Demanda cidadã

Numa manhã de sábado com defensores, moradores do Alemão saíram de casa para tirar carteira de trabalho e cobrar habitação

Se for obrigada a resumir num solitário verbete o encontro de moradores do Complexo do Alemão com integrantes da Defensoria Pública do Rio, sábado passado, a palavra é cidadania. No “Dicionário Houaiss” o termo designa a qualidade ou condição do “indivíduo que, como membro de um Estado, usufrui de direitos civis e políticos garantidos pelo mesmo Estado e desempenha os deveres que lhe são atribuídos”. Convocada pelos defensores, a comunidade do Alemão começou a chegar às 6h da manhã, duas horas antes do combinado. Enfileiraram-se em busca, principalmente, de carteiras de identidade e de trabalho, ícones da entrada na sociedade formal.

Uma centena de moradores, a maioria jovens, saiu da Vila Olímpica com a carteira de trabalho na mão. Outro tanto deixou o local sem o documento, porque a demanda superou previsões. O mercado de trabalho está em crise. O desemprego voltou ao patamar de 2010. No Estado do Rio, 59.261 vagas formais foram extintas de janeiro a abril deste ano, segundo o Ministério do Trabalho. Na capital, o número de ocupados com carteira assinada diminuiu em 38 mil em 12 meses, informou o IBGE. Cem carteiras emitidas numa manhã de sábado é demonstração de fé na inclusão pelo trabalho.
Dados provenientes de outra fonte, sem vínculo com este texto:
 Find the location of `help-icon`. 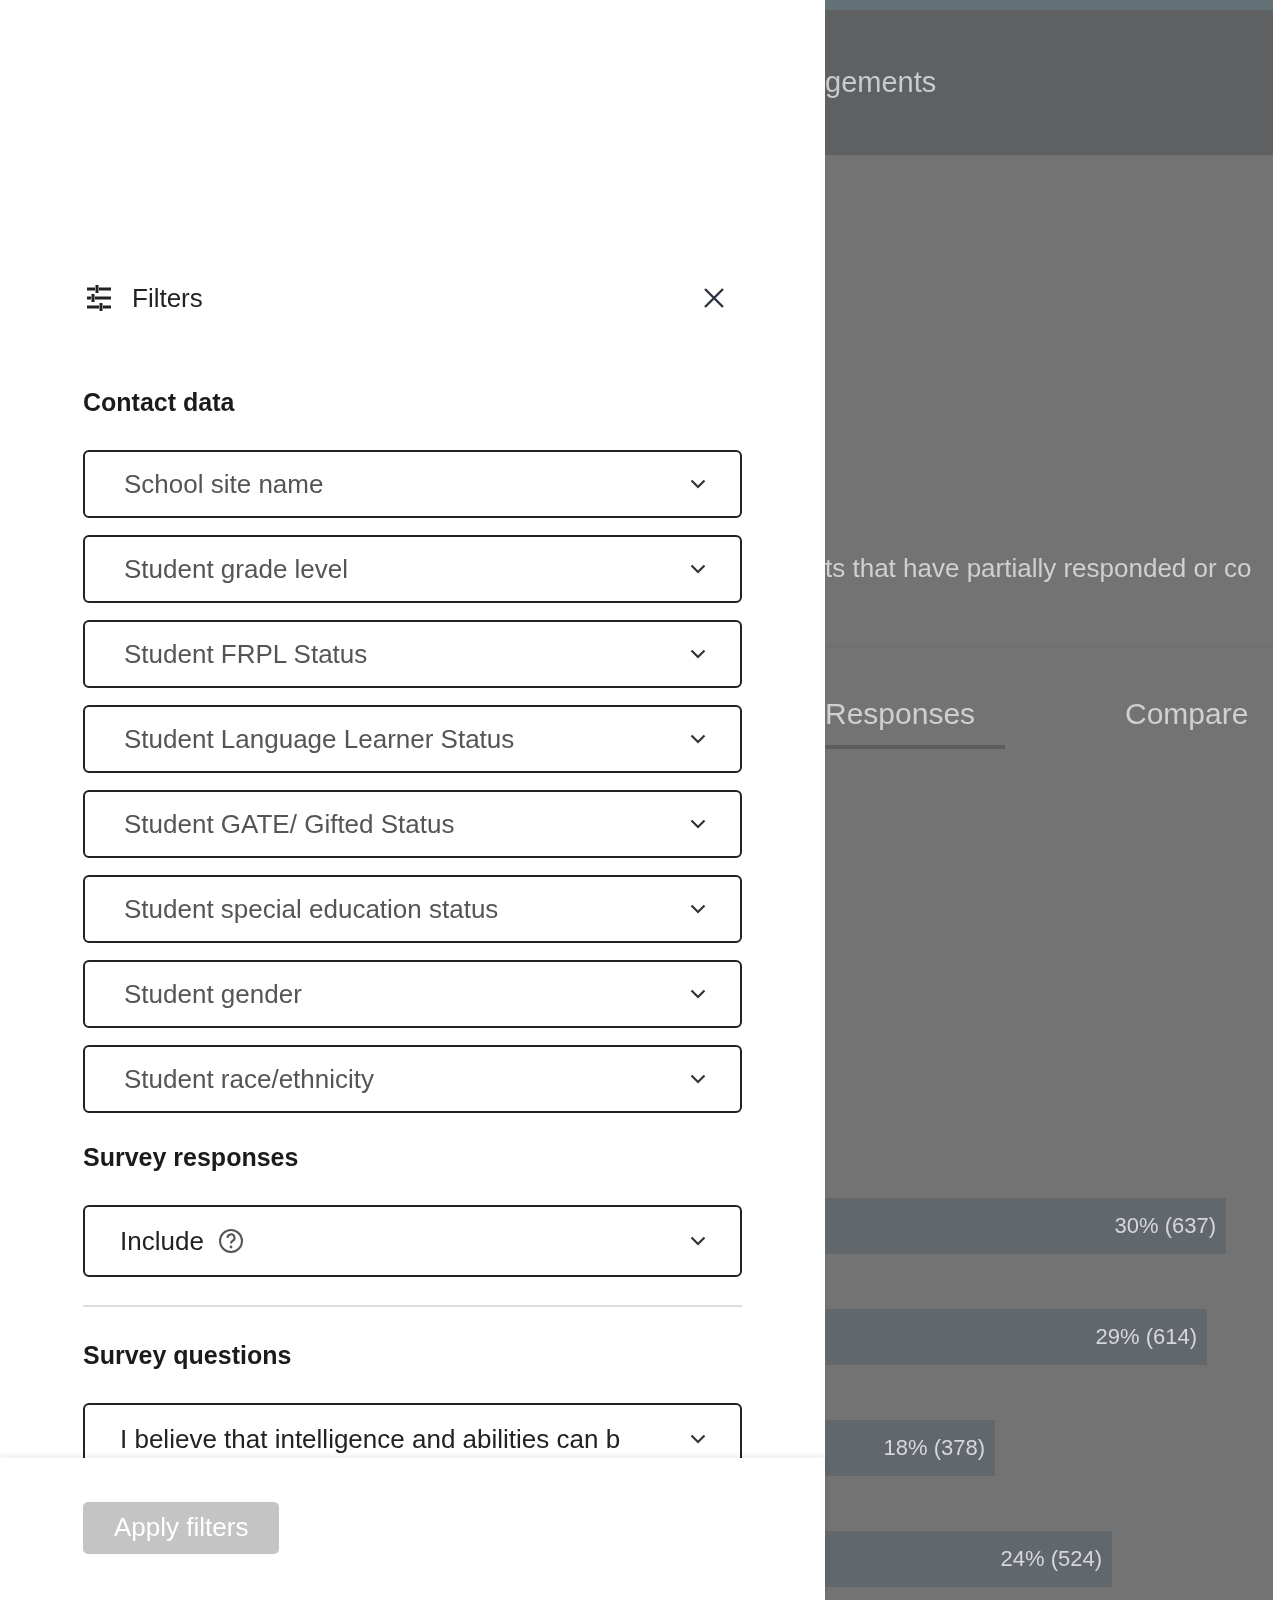

help-icon is located at coordinates (230, 1241).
O povo do Alemão também foi atrás de identidade — não a subjetiva, a real. Foram emitidas mais de 200 carteiras. Houve duas dúzias de coletas de material genético para exames de comprovação de paternidade. O núcleo de defesa da mulher entrevistou 180 moradoras sobre saúde, maternidade e violência doméstica. Uma cidadã transexual foi atrás de orientação para trocar de nome. Mães pediram tratamento psicológico para filhos com sintomas de síndrome do pânico. Ao todo, foram quatro mil atendimentos. Numa manhã de sábado.
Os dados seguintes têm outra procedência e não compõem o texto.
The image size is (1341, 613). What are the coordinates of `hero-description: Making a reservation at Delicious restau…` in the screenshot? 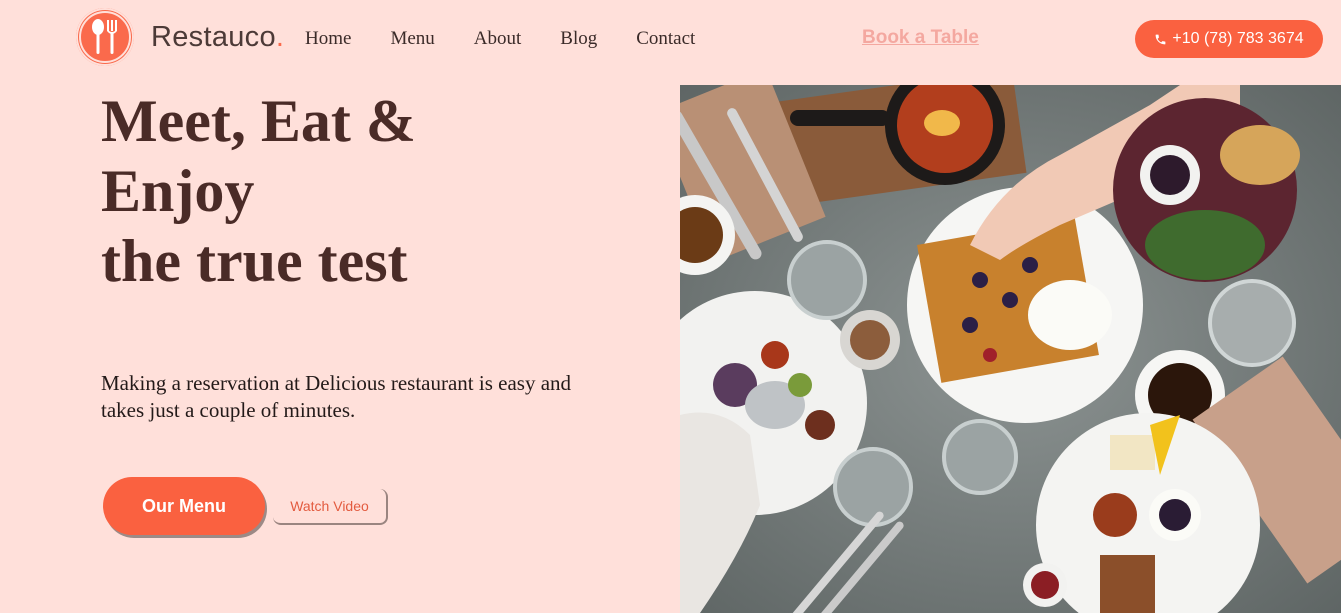 It's located at (336, 397).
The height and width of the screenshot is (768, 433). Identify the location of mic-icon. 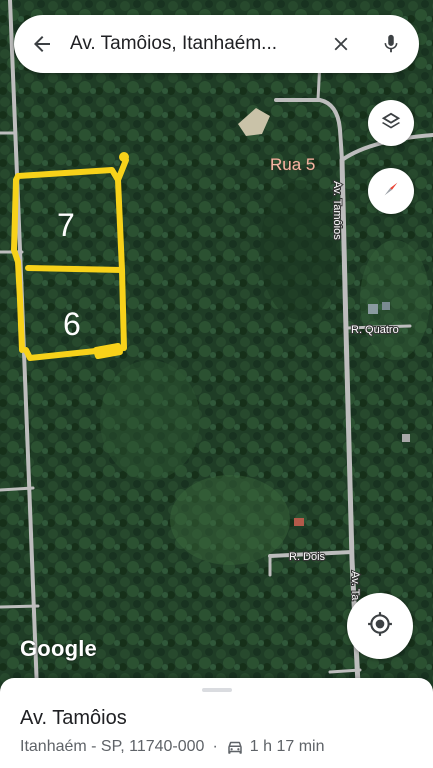
(391, 44).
A Associação de Defensores Públicos do Estado do Rio (ADPERJ) realizaria audiência pública sobre Construção da Paz no Alemão. O tema foi alterado, porque os moradores apareceram com pauta pronta. Cobravam a entrega de unidades habitacionais prometidas por estado e prefeitura. Mais de 1.800 famílias foram retiradas de casa na região, informou Alan Brum Pinheiro, do coletivo Juntos Pelo Complexo, que reúne 21 ONGs e instituições locais. Algumas famílias recebem aluguel social (R$ 400) há cinco anos. “Quando conversamos, percebemos que a violência permeia o discurso. Mas os moradores têm outras demandas. Denunciam a falta de opções de lazer, de atenção em saúde e de alguma instituição que os defenda da vulnerabilidade”, diz a Maria Carmen de Sá, presidente da ADPERJ.

A Defensoria tentará acordo com o governo fluminense para apressar a mudança das 500 famílias que ocupavam uma velha fábrica da Skol na área. Se não vingar, o passo seguinte será uma ação coletiva. As entidades do Alemão se uniram numa agenda de cinco ações. Além de moradia, querem saneamento básico, instalação de unidade do IFRJ (escola técnica federal), políticas para jovens e espaços de lazer, esporte e cultura.
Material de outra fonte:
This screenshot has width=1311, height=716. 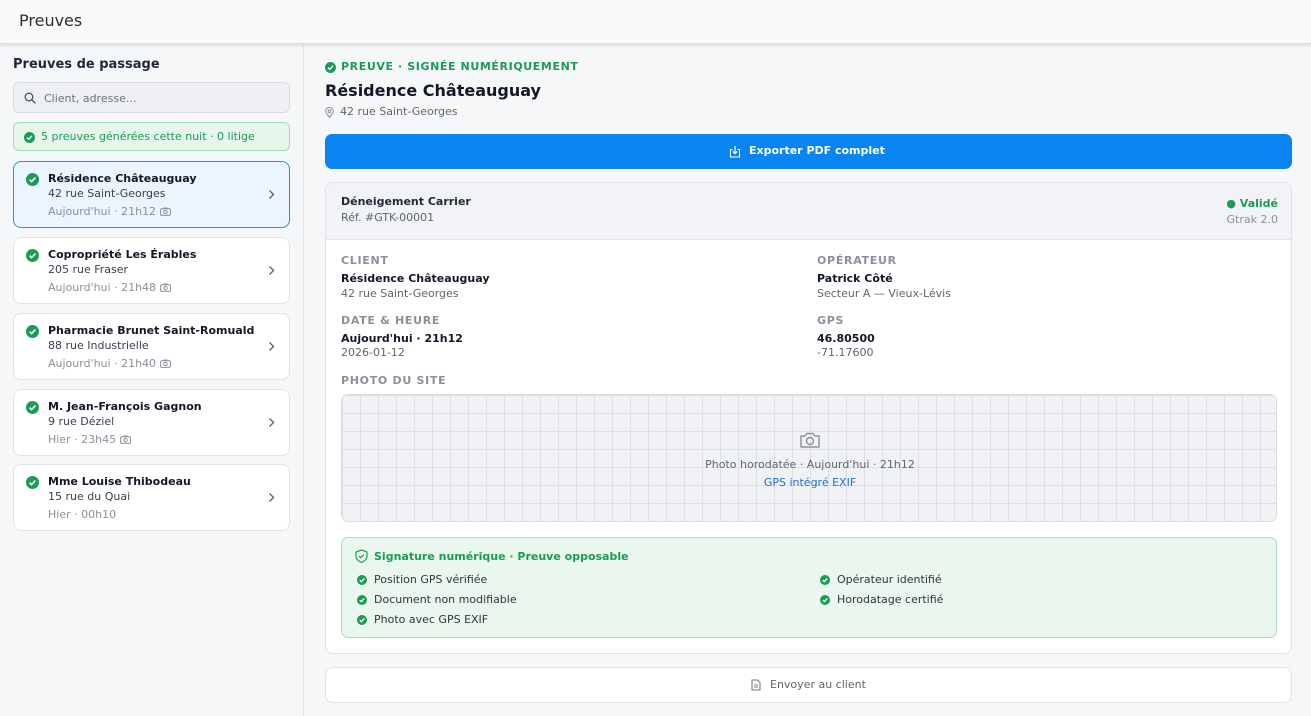 What do you see at coordinates (90, 496) in the screenshot?
I see `proof-card-address: 15 rue du Quai` at bounding box center [90, 496].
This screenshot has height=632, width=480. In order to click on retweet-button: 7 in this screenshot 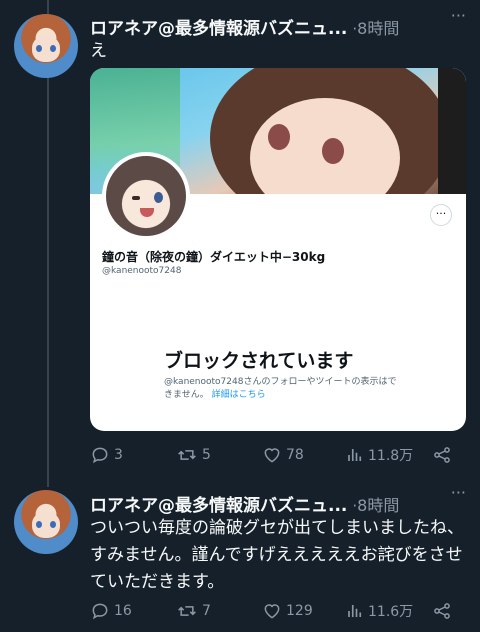, I will do `click(194, 611)`.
Dias depois da morte do menino Eduardo de Jesus, de 10 anos, baleado na cabeça por um policial militar, o prefeito do Rio reagiu às críticas frequentes do secretário estadual de Segurança, José Mariano Beltrame, sobre falta de investimento social em comunidades de UPPs. Eduardo Paes enumerou clínicas da família, escolas e coleta de lixo, serviços municipais disponíveis no Complexo. A visita da Defensoria mostrou que o Alemão quer (e precisa) de mais.